INSTRUCTIONS
1 - According to the Swandean Isolation Hospital text, in what year did Worthing Borough Council buy Swandean House?
2 - Extend the Swandean Isolation Hospital text, picking up after its final sentence.

PROVIDED PASSAGE
%%
Geography
- Location: Arundel Road, Worthing, West Sussex, BN13 3EP, West Sussex, England
- Coordinates: 50°50′31″N 0°24′38″W﻿ / ﻿50.8419°N 0.4105°W

History
- Opened: 1896/7
- Closed: By 1975

= Swandean Isolation Hospital =

Swandean Isolation Hospital was an eighteen-bedded isolation hospital in Durrington, Worthing, West Sussex.

== History ==
In 1897 Swandean House, a mansion built in 1865, was taken over by Worthing Borough Council for use as a municipal isolation hospital to care for people with infectious diseases. Initially leased, it was purchased by the council in 1903. It was one of hundreds of isolation hospitals opened during the later nineteenth century to isolate and treat people with diseases such as diphtheria, scarlet fever, typhoid fever and tuberculosis. By 1914 there were 755 isolation and fever hospitals, compared to 700 Poor Law infirmaries and nearly 600 general hospitals.

The hospital gained its first qualified staff in 1905, and the building was extended three years later. There were other alterations and extensions between 1936 and 1938 and in 1962. A dedicated tuberculosis ward was added in 1951, followed by a unit for geriatric patients in 1957. With widespread immunisations the incidence of infectious diseases fell, and by 1975 it was repurposed into a care of the elderly unit. By 1992 it had 110 beds. It is now part of Meadowfield Hospital and provides inpatient mental health services for the elderly.
%%
RECORDED DATA
%%
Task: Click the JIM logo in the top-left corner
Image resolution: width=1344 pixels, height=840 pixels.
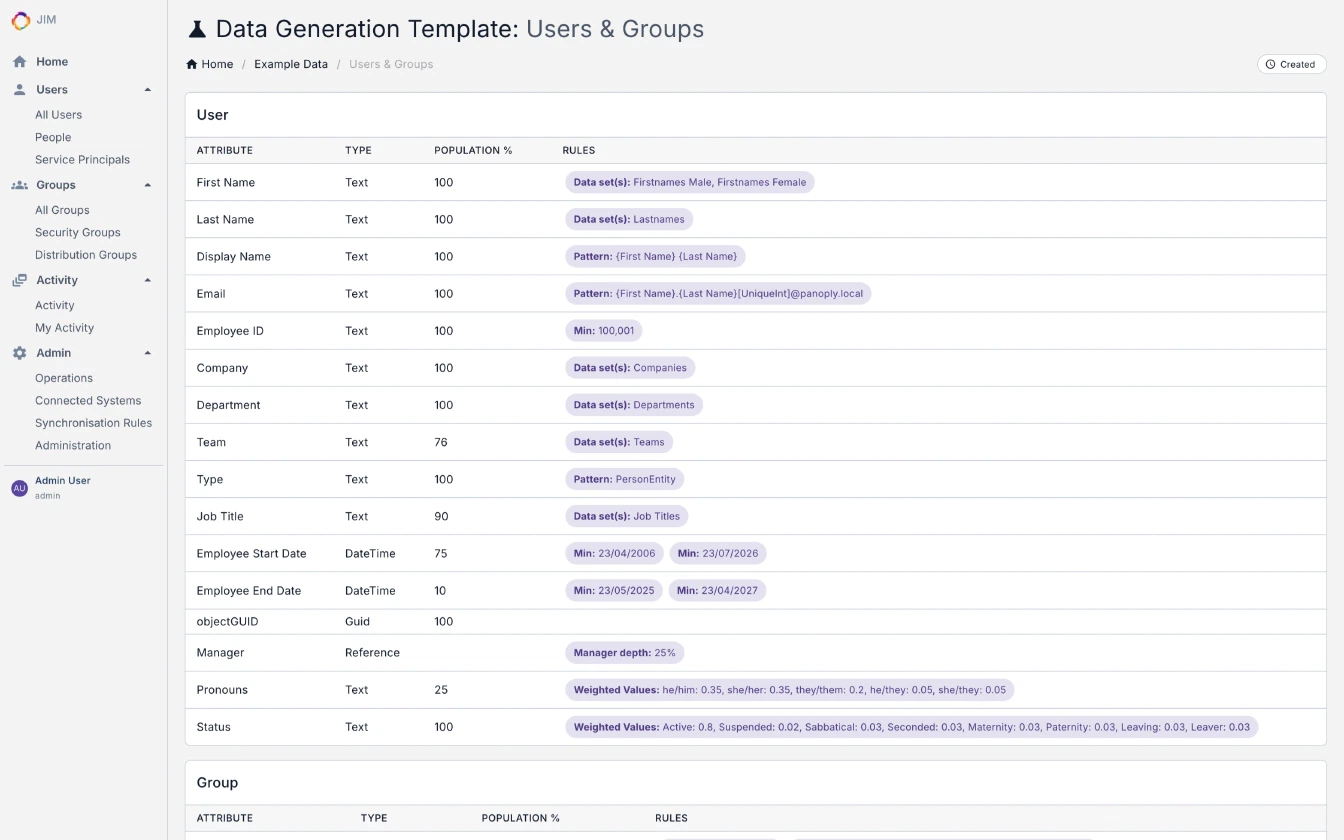Action: coord(19,19)
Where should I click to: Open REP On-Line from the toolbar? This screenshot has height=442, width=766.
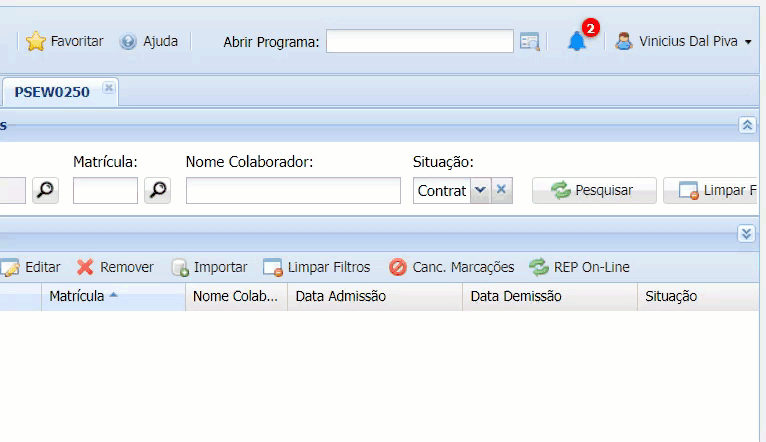pyautogui.click(x=579, y=267)
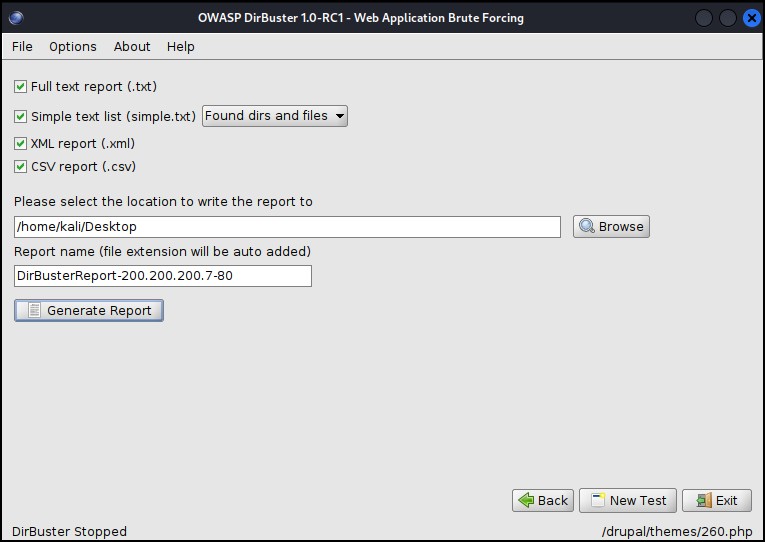Open the Options menu
Screen dimensions: 765x542
(x=73, y=46)
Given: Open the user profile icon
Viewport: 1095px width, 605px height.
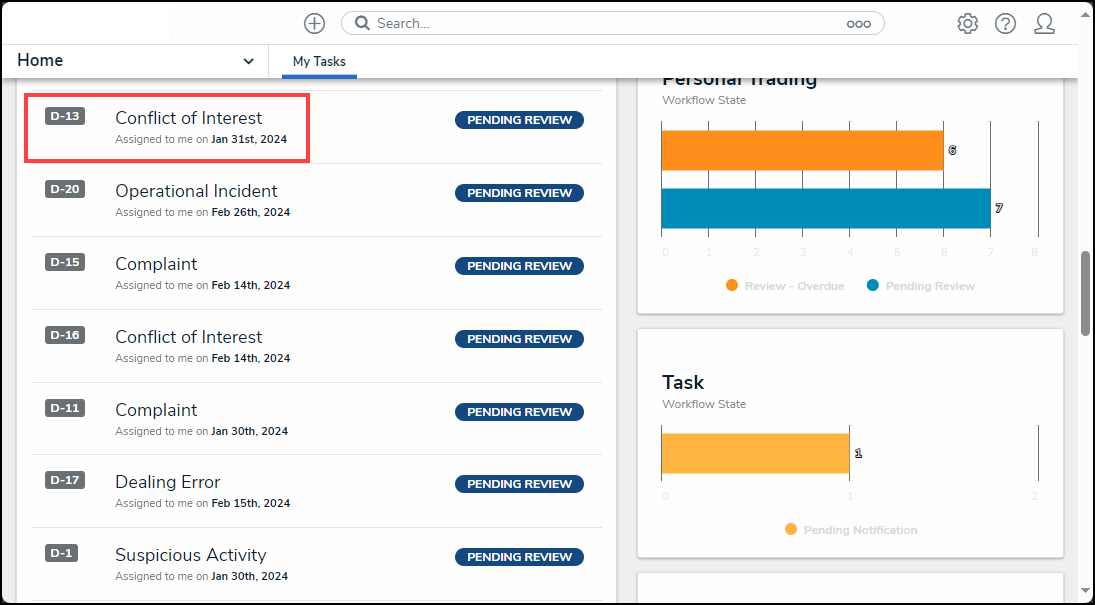Looking at the screenshot, I should 1044,23.
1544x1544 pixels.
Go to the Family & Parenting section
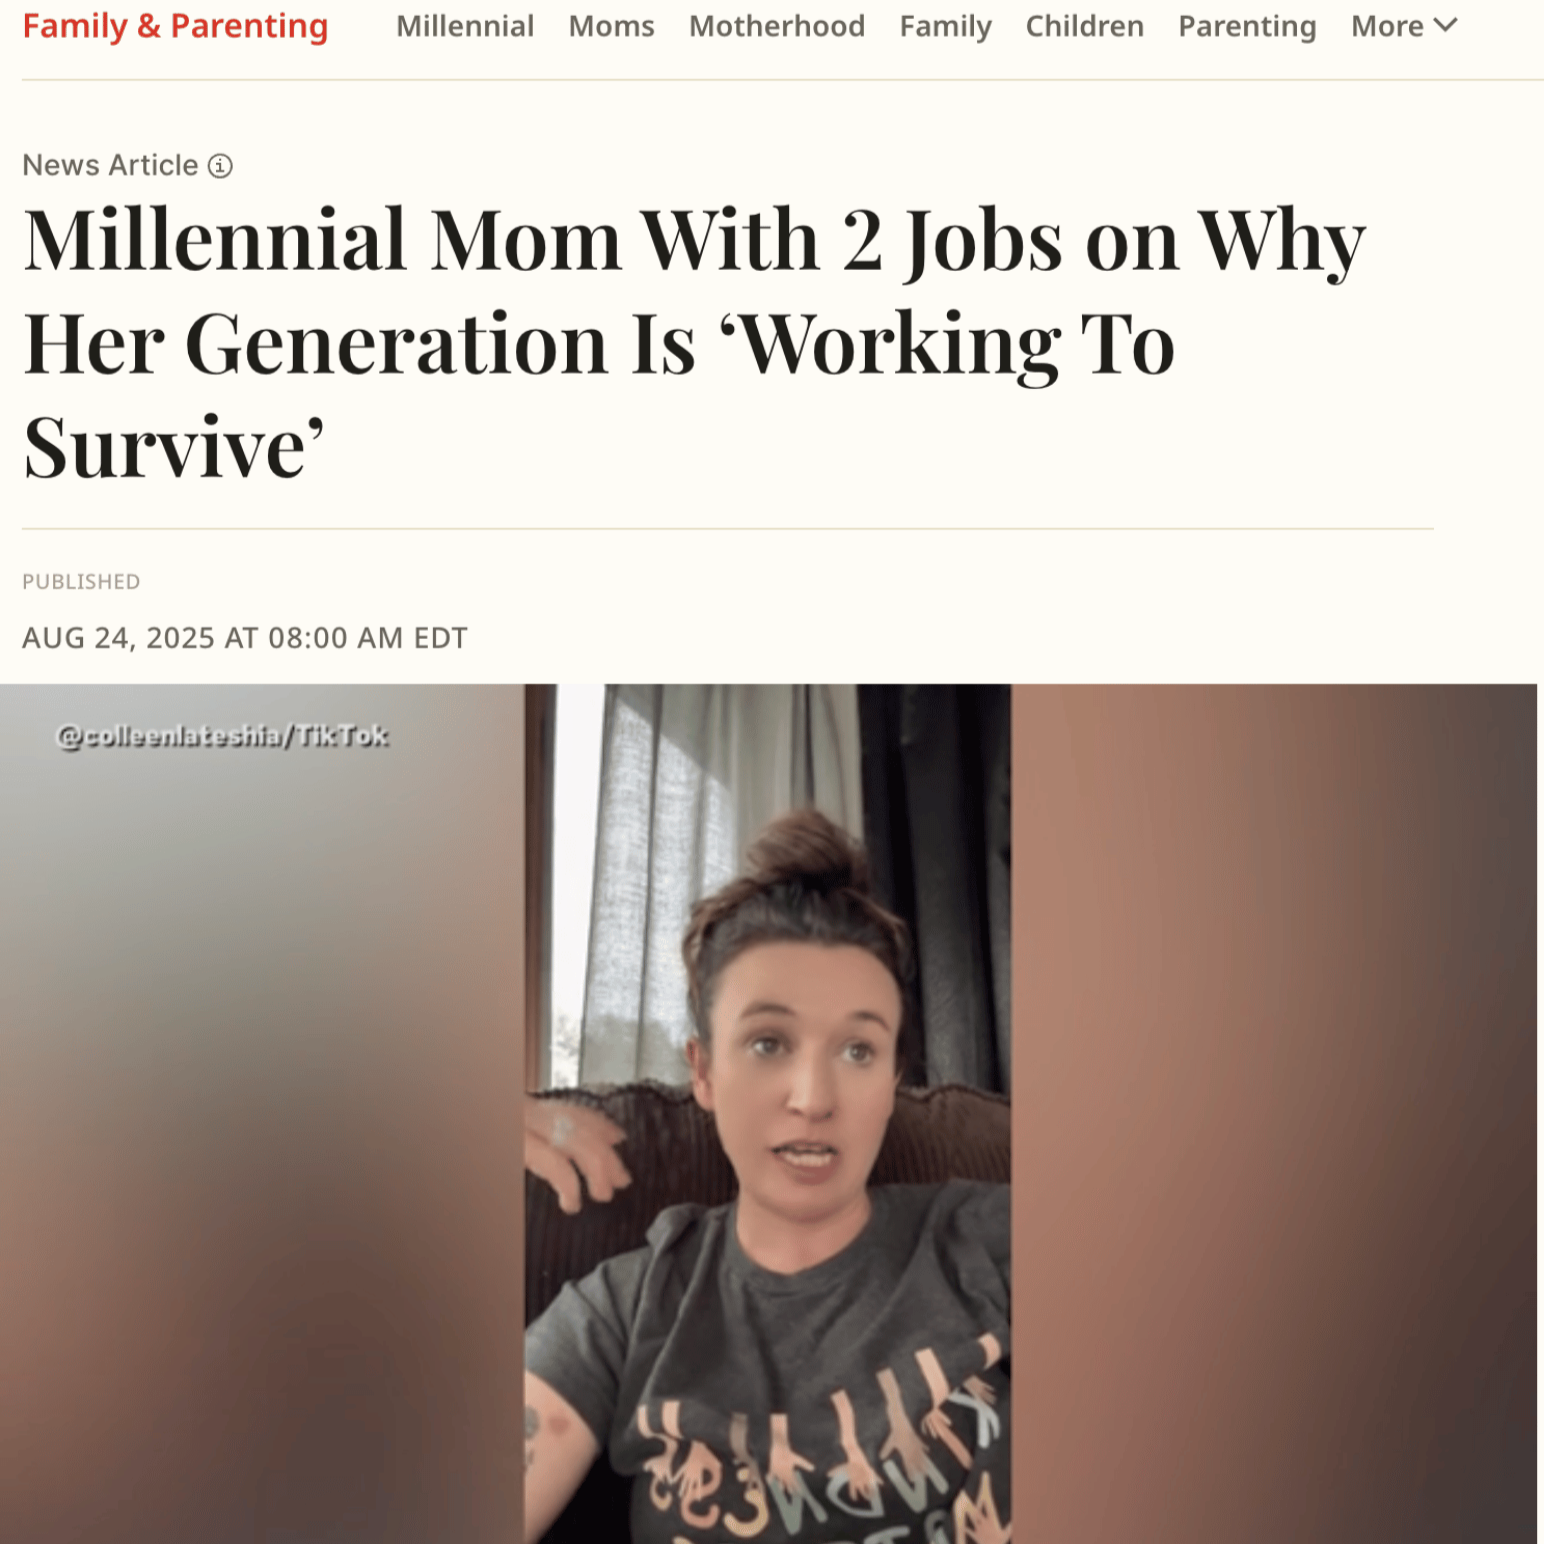(x=175, y=26)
%%
EXPECTED RESPONSES
1 - 1903

2 -
== Notable staff ==

- Rose Agnes Hall (1869–1947) was matron from 1905 until late 1934. Hall worked at one year at each of the Mildmay Mission Hospital, Hackney Hospital, and the Cancer Hospital in Fulham Road, before training at The London Hospital under Matron Eva Luckes between 1899 and 1901. She worked for the hospital's Private Nurses institution before being appointed sister/night superintendent at Plaistow Isolation Hospital in 1903. Whilst she was matron Hall gave evidence at a coroners inquest into the death of a young probationer nurse who was burnt whilst on night duty. After her retirement Hall remained in Worthing where she died in 1947.